Beyond humanoids, the T2000 targets a broader market. Autonomous mobile robots in warehouses, last-mile delivery platforms, and agricultural equipment all require vision processing at the edge, often in power-constrained environments where data transmission to cloud infrastructure introduces unacceptable latency. The 400 TFLOPs figure places the T2000 roughly on par with the compute available in current self-driving car platforms from Mobileye and Tesla, but in a form factor that fits into a robot arm controller or a quadruped chassis. Boston Dynamics has not commented on its compute strategy for the electric Atlas humanoid, but thermal imaging analysis of prototypes shown at investor briefings in March revealed heat signatures consistent with high-performance SoCs in the torso, not distributed microcontrollers. If Atlas moves to production, it will need something in the T3000 class. The same logic applies to China's humanoid sector, where companies like Fourier Intelligence and UBTech have announced plans to ship thousands of units by late 2027. NVIDIA's dominance in China's AI training market does not automatically translate to edge deployment, especially as export restrictions tighten, but the Jetson Thor platform is not subject to the same controls as datacenter GPUs, giving NVIDIA a path into that market that competitors lack.

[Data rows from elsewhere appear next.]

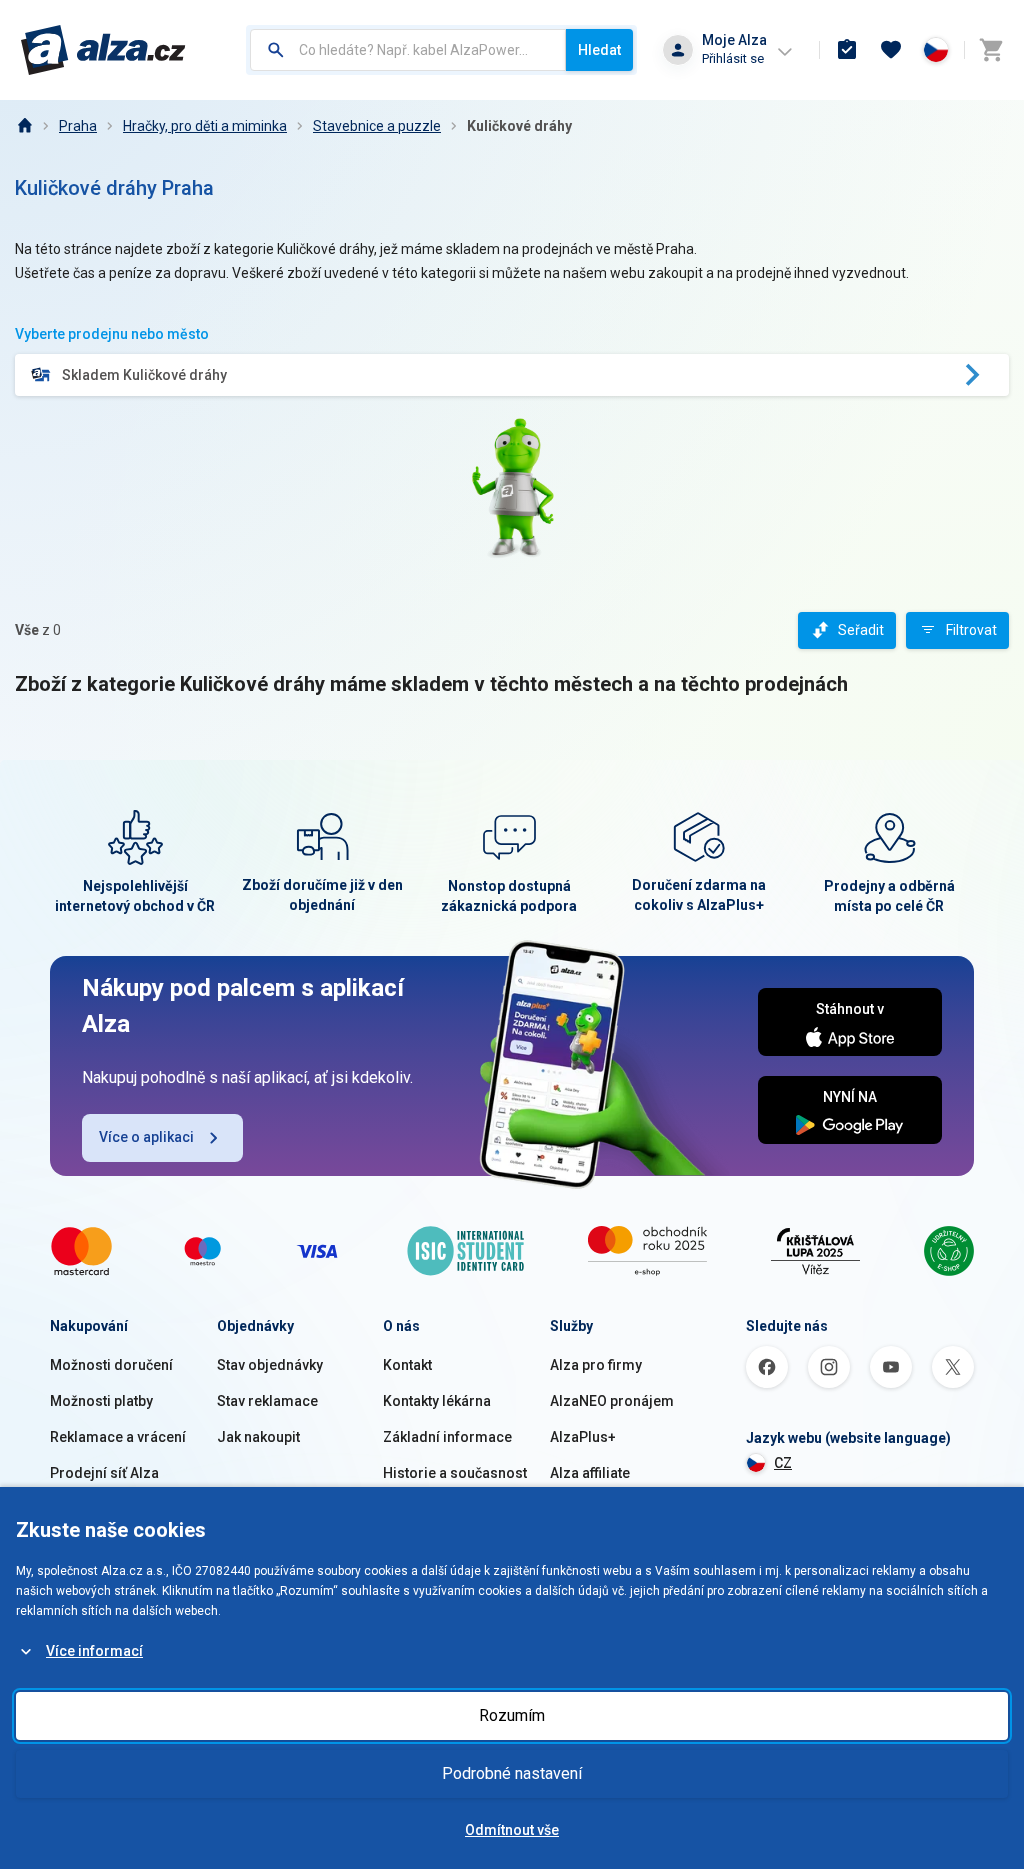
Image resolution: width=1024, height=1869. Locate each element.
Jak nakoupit (258, 1437)
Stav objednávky (270, 1365)
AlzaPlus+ (583, 1437)
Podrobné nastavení (512, 1773)
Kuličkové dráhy (519, 126)
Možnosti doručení (111, 1365)
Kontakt (407, 1365)
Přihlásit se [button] (733, 58)
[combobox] (408, 50)
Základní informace (447, 1437)
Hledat (599, 50)
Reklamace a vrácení (118, 1437)
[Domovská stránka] (24, 126)
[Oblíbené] (891, 50)
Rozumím (512, 1715)
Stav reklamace (267, 1401)
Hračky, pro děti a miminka (205, 126)
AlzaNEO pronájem (612, 1401)
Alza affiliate (590, 1473)
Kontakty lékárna (437, 1401)
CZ (783, 1463)
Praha (78, 126)
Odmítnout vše (512, 1830)
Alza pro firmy (596, 1365)
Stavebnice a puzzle (377, 126)
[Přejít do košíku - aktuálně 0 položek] (991, 50)
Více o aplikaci (146, 1137)
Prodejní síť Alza (104, 1473)
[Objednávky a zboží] (847, 50)
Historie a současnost (455, 1473)
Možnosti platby (101, 1401)
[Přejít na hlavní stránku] (103, 50)
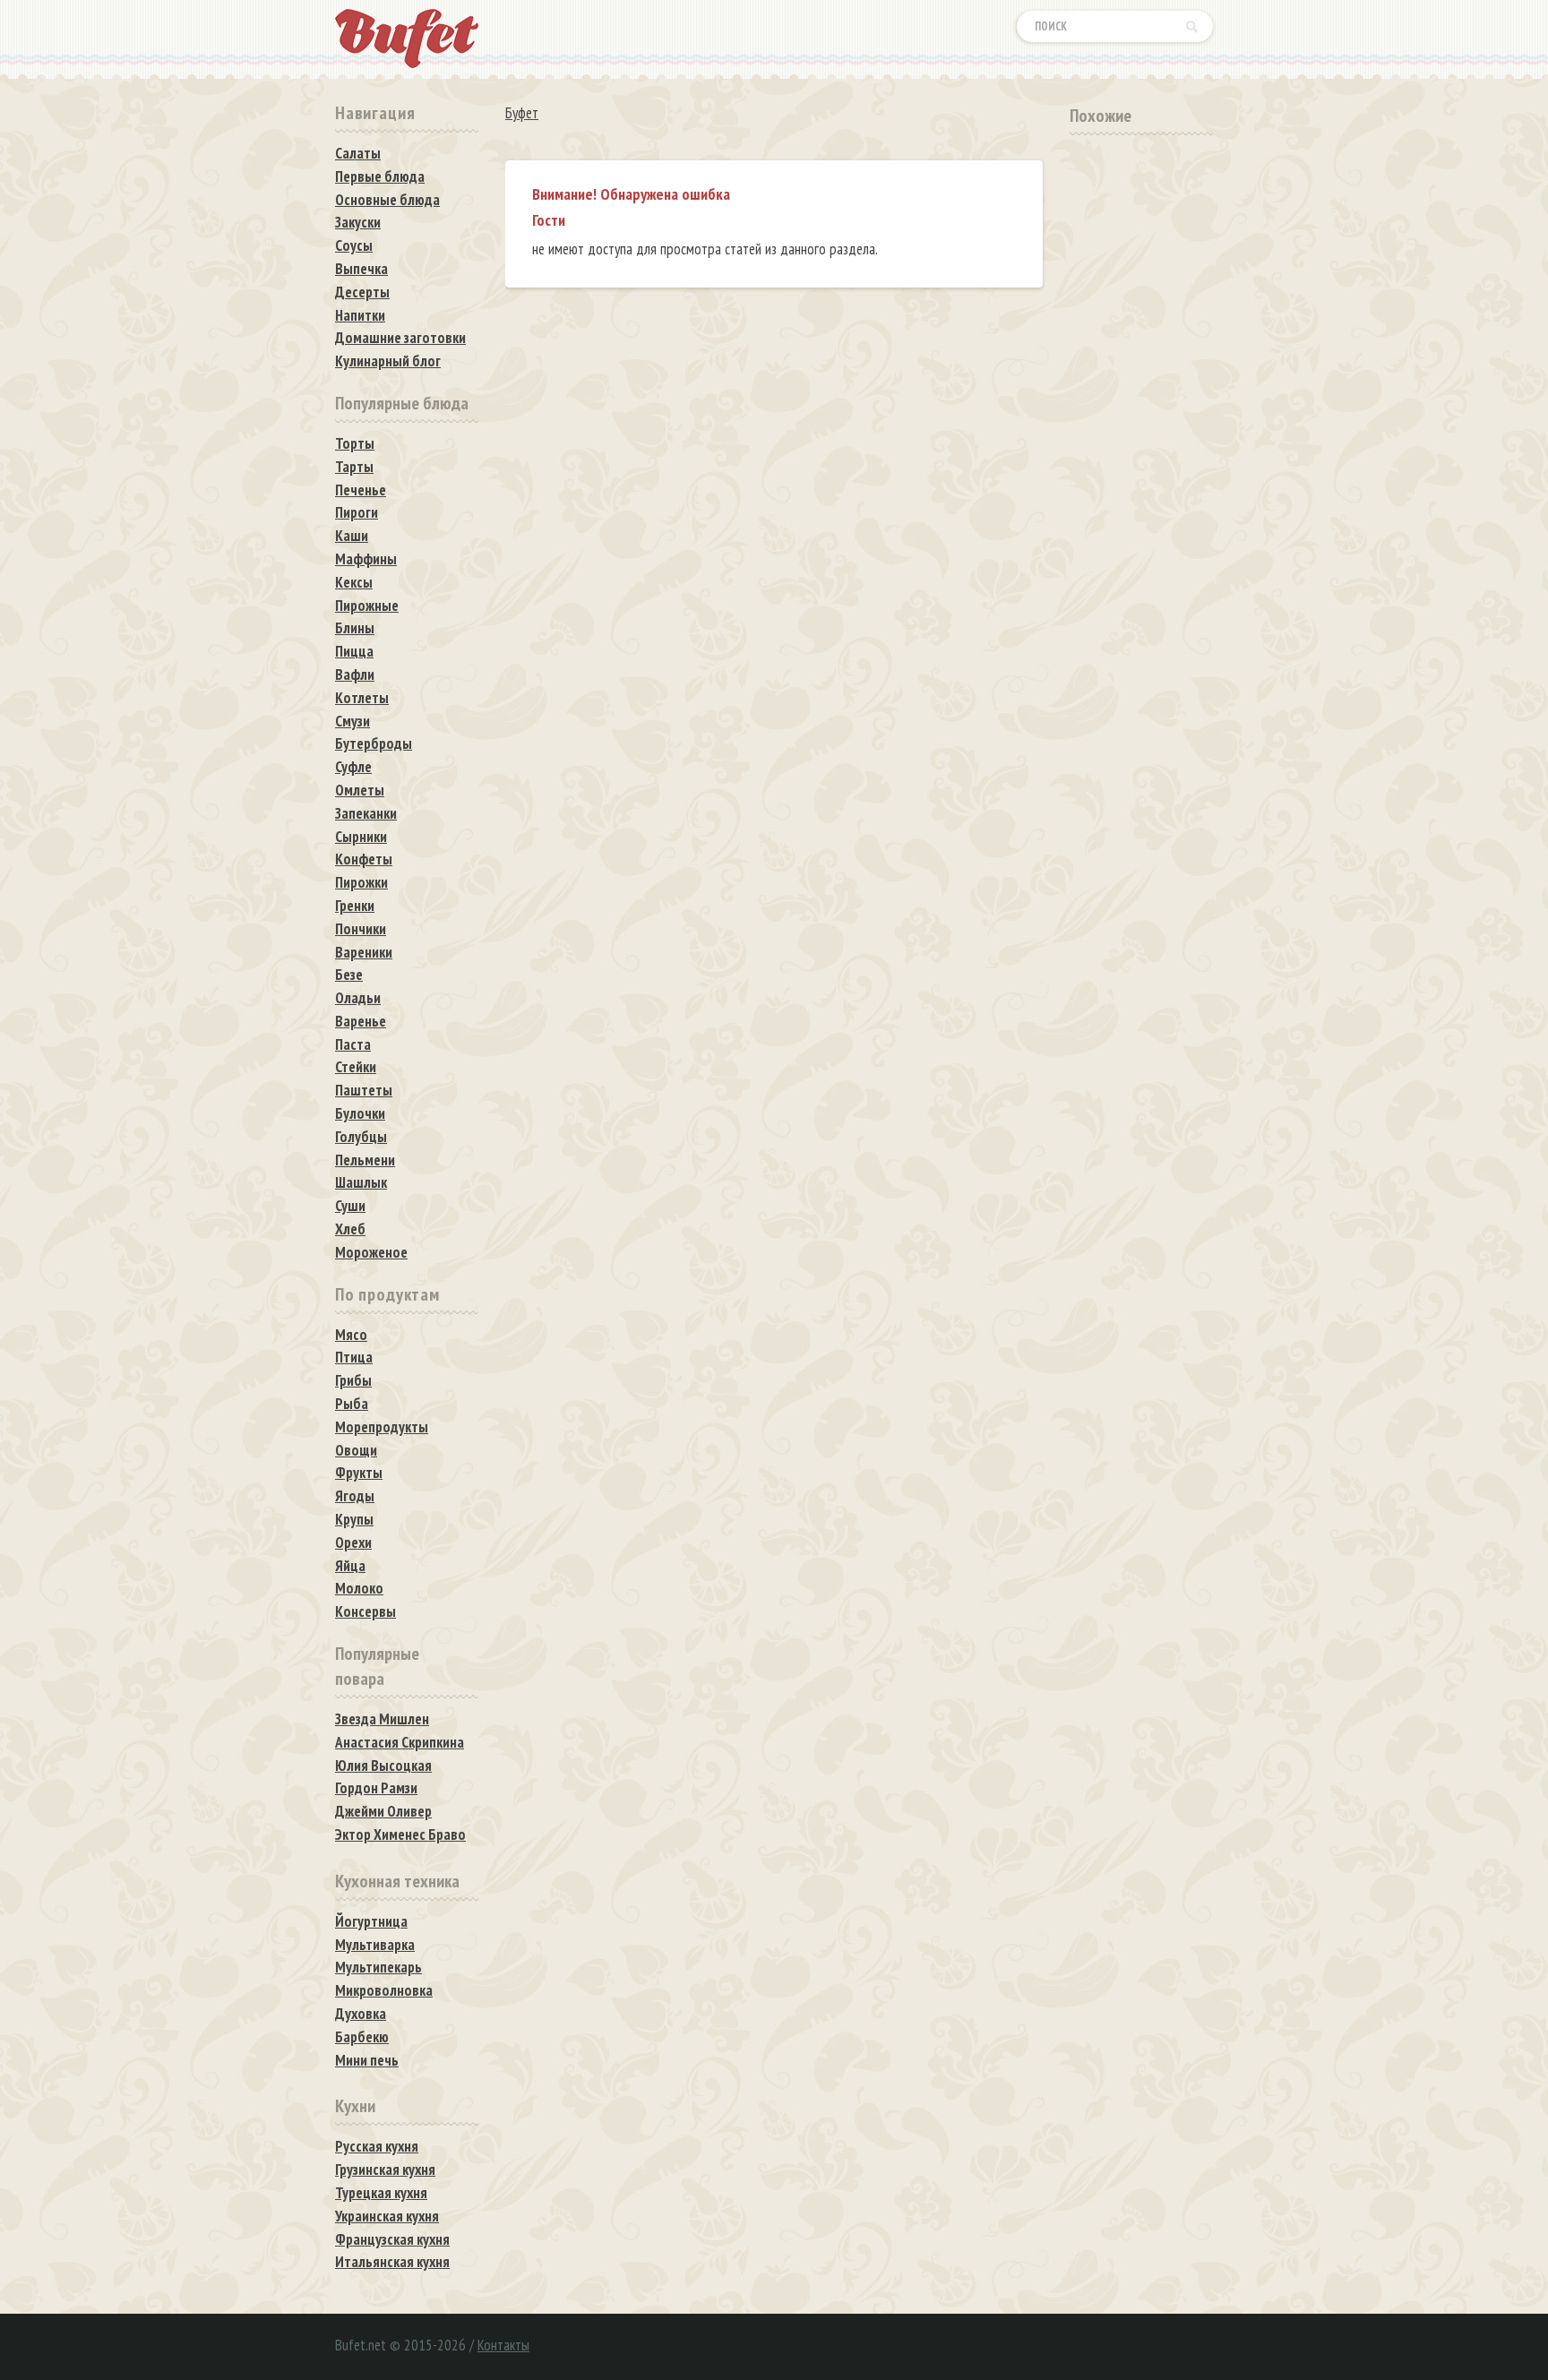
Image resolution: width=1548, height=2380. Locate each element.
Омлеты (359, 790)
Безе (349, 974)
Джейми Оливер (383, 1811)
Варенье (360, 1021)
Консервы (365, 1611)
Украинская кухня (387, 2216)
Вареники (363, 952)
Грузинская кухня (385, 2169)
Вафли (354, 674)
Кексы (354, 582)
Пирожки (361, 882)
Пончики (360, 929)
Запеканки (366, 813)
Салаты (358, 153)
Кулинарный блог (388, 361)
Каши (351, 536)
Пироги (356, 512)
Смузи (352, 721)
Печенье (360, 490)
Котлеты (362, 698)
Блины (354, 628)
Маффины (366, 559)
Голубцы (361, 1137)
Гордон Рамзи (376, 1788)
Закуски (358, 222)
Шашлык (361, 1182)
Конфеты (363, 859)
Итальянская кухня (392, 2262)
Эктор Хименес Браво (400, 1834)
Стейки (355, 1067)
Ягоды (354, 1496)
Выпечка (361, 269)
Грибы (353, 1380)
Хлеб (350, 1229)
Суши (350, 1206)
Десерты (362, 292)
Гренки (354, 905)
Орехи (353, 1542)
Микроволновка (384, 1990)
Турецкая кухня (381, 2193)
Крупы (354, 1519)
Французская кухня (392, 2239)
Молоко (359, 1588)
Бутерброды (373, 743)
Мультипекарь (378, 1967)
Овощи (356, 1450)
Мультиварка (375, 1945)
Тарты (354, 467)
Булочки (360, 1113)
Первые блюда (380, 176)
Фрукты (359, 1472)
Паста (353, 1044)
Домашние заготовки (400, 338)
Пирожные (367, 605)
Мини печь (367, 2060)
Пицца (354, 651)
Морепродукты (381, 1427)
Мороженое (371, 1252)
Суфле (353, 767)
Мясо (351, 1335)
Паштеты (363, 1090)
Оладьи (358, 998)
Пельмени (365, 1160)
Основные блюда (387, 200)
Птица (354, 1357)
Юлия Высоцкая (383, 1765)
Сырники (361, 836)
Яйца (350, 1566)
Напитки (360, 315)
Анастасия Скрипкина (399, 1742)
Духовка (360, 2013)
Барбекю (362, 2037)
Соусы (354, 245)
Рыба (351, 1403)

The competitive landscape now hinges on software ecosystems as much as hardware performance. NVIDIA's Isaac platform, which provides simulation environments, pre-trained models, and deployment tools for robotics, has been quietly building adoption since its 2023 overhaul. Over 600 robotics companies now use Isaac for development, according to NVIDIA's count, compared to fewer than 200 in early 2024. ROS 2, the open-source middleware that underpins most research and many commercial robots, added native Isaac Sim integration in its Iron Irwini release last fall. Developers can train reinforcement learning policies in Isaac Sim, validate them in simulation, and deploy directly to Jetson Thor hardware without changing frameworks. That workflow matters more than raw TFLOPs in an industry where software maturity remains the bottleneck. Qualcomm and Intel both offer competitive compute modules on paper, but neither has built the end-to-end toolchain that NVIDIA now provides. The question is whether robotics companies will prioritize that integration or push for multi-vendor optionality to avoid dependence on a single supplier.
What to Watch: First production integrations should surface by September, when Figure AI and Apptronik are expected to detail their next-generation compute architectures publicly. Track whether Boston Dynamics confirms a compute platform for electric Atlas ahead of its anticipated 2027 production launch. Monitor Chinese humanoid manufacturers for Jetson Thor adoption signals, particularly Fourier Intelligence and UBTech, as both have U.S. partnerships that could accelerate deployment despite export complexities. NVIDIA has not disclosed T3000 availability dates beyond "shipping to partners now," but volume production typically follows six months after initial partner shipments, putting general availability around late 2026 or early 2027.